── EXERCISE INPUT ──
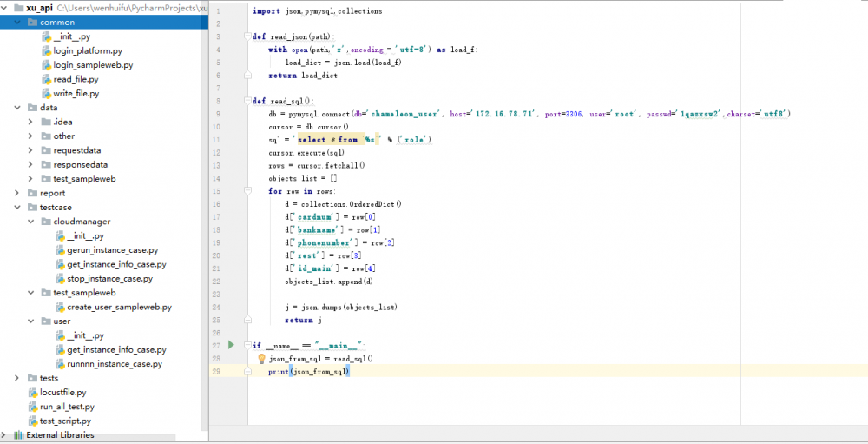Screen dimensions: 868x444
Task: Open login_platform.py from the project tree
Action: point(88,50)
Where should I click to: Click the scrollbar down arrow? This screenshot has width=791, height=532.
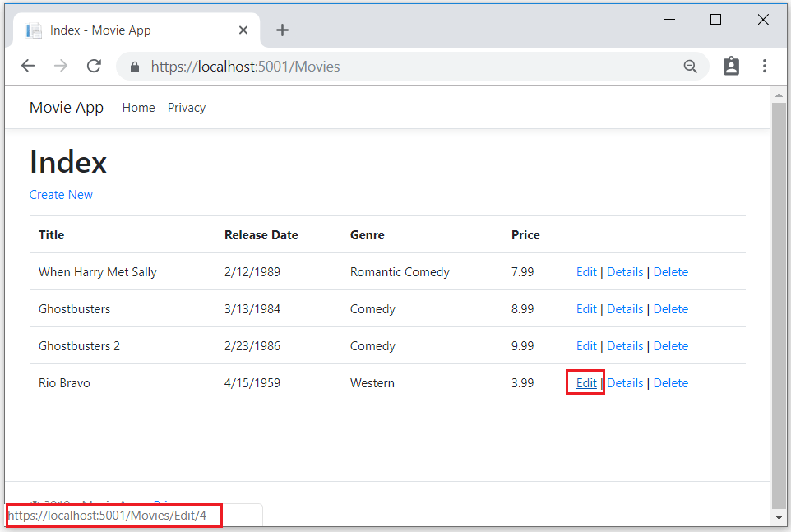point(779,517)
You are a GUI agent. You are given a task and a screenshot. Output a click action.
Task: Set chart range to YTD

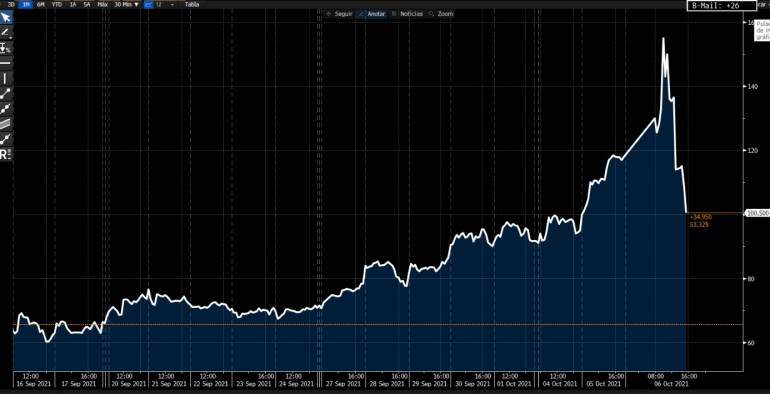point(56,4)
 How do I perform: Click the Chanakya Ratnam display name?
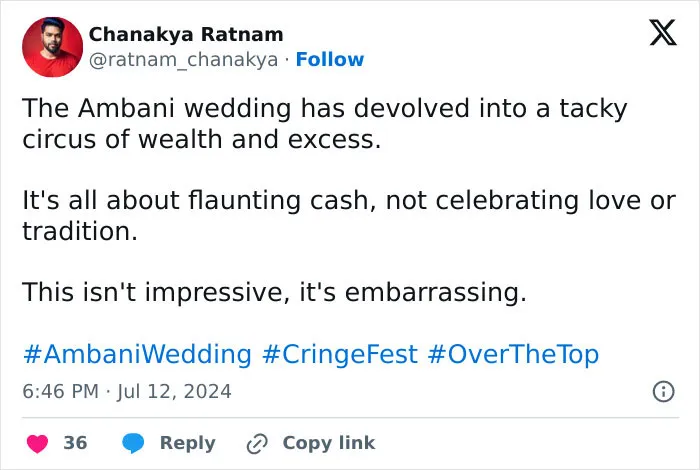(x=186, y=34)
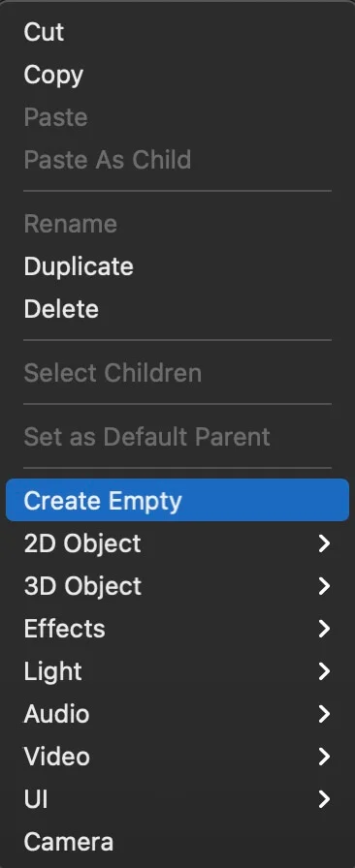Open the 3D Object submenu

click(178, 586)
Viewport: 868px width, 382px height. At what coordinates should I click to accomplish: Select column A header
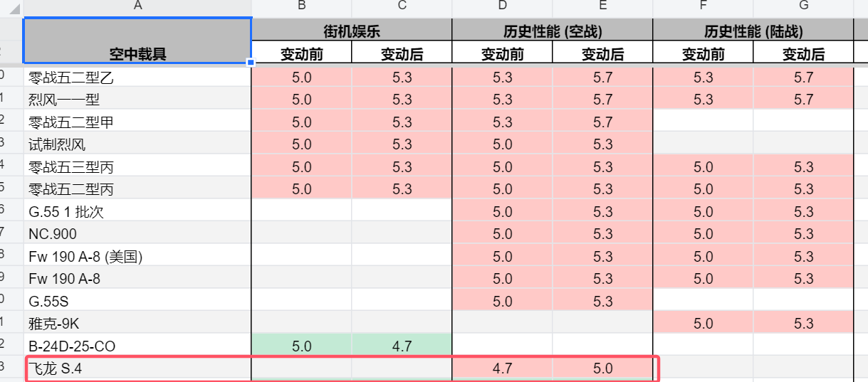coord(137,6)
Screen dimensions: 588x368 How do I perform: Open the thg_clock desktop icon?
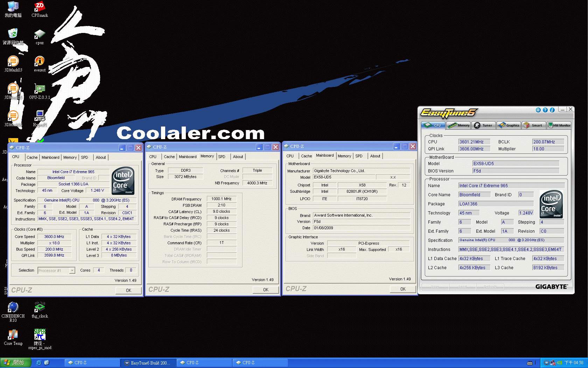[x=40, y=308]
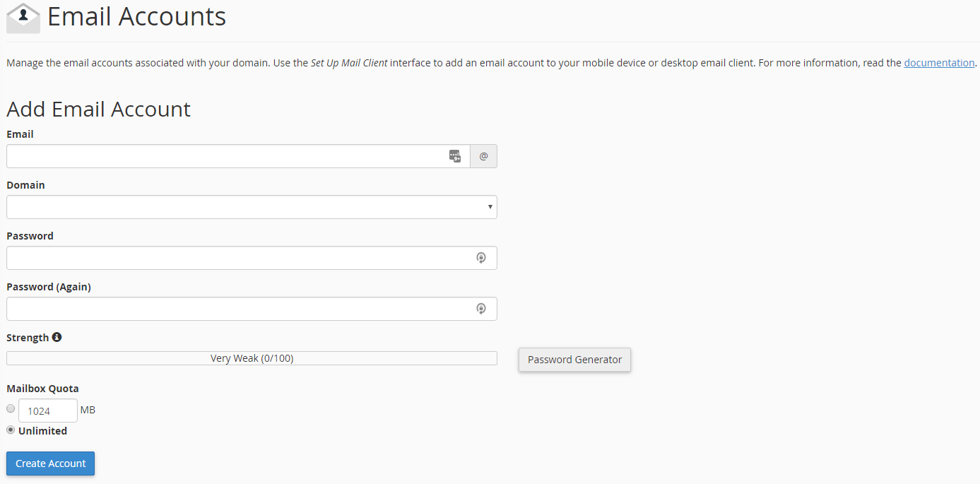Click the virtual keyboard icon in the Email field
Viewport: 980px width, 484px height.
pos(455,156)
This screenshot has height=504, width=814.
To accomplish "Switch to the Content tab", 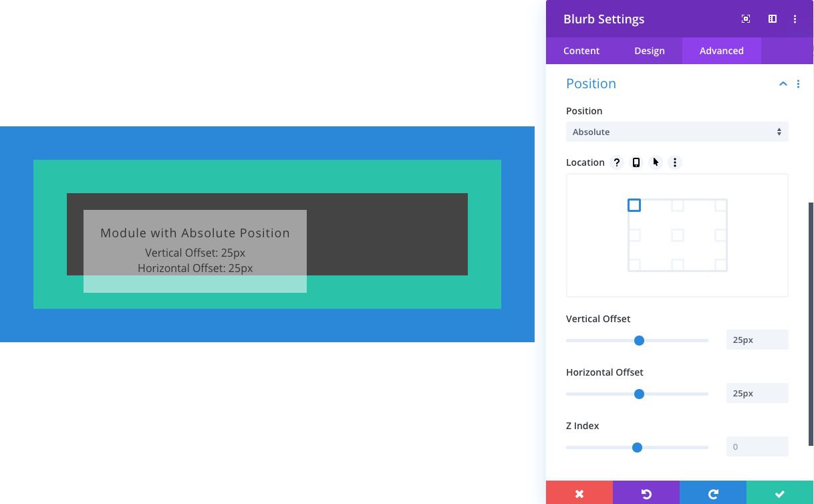I will point(581,51).
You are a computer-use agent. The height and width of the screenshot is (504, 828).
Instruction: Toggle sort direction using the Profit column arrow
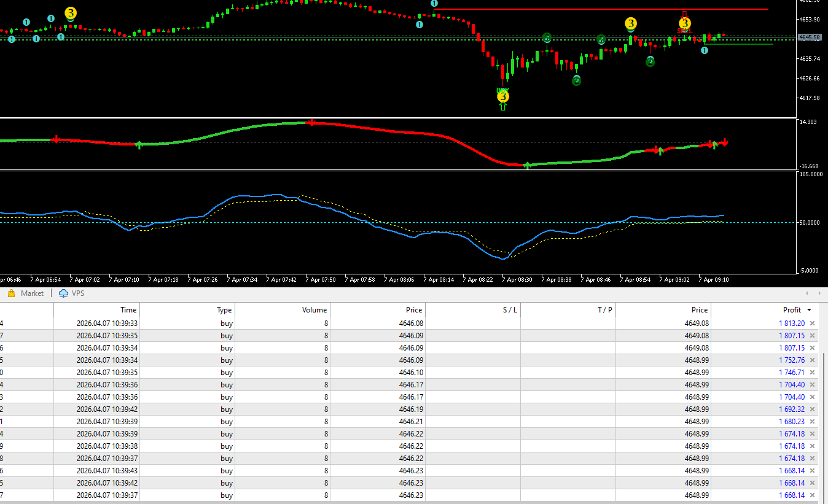(x=809, y=310)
───
### PROBLEM TO SOLVE
Skipping any pictures, copy the line that holds "You are a computer-use" and each line after it through the last line of the records, unchanged, and no other lines.

### EXERCISE ANSWER
You are a computer-use agent. The height and width of the screenshot is (504, 828).
Instruction: Toggle sort direction using the Profit column arrow
(x=809, y=310)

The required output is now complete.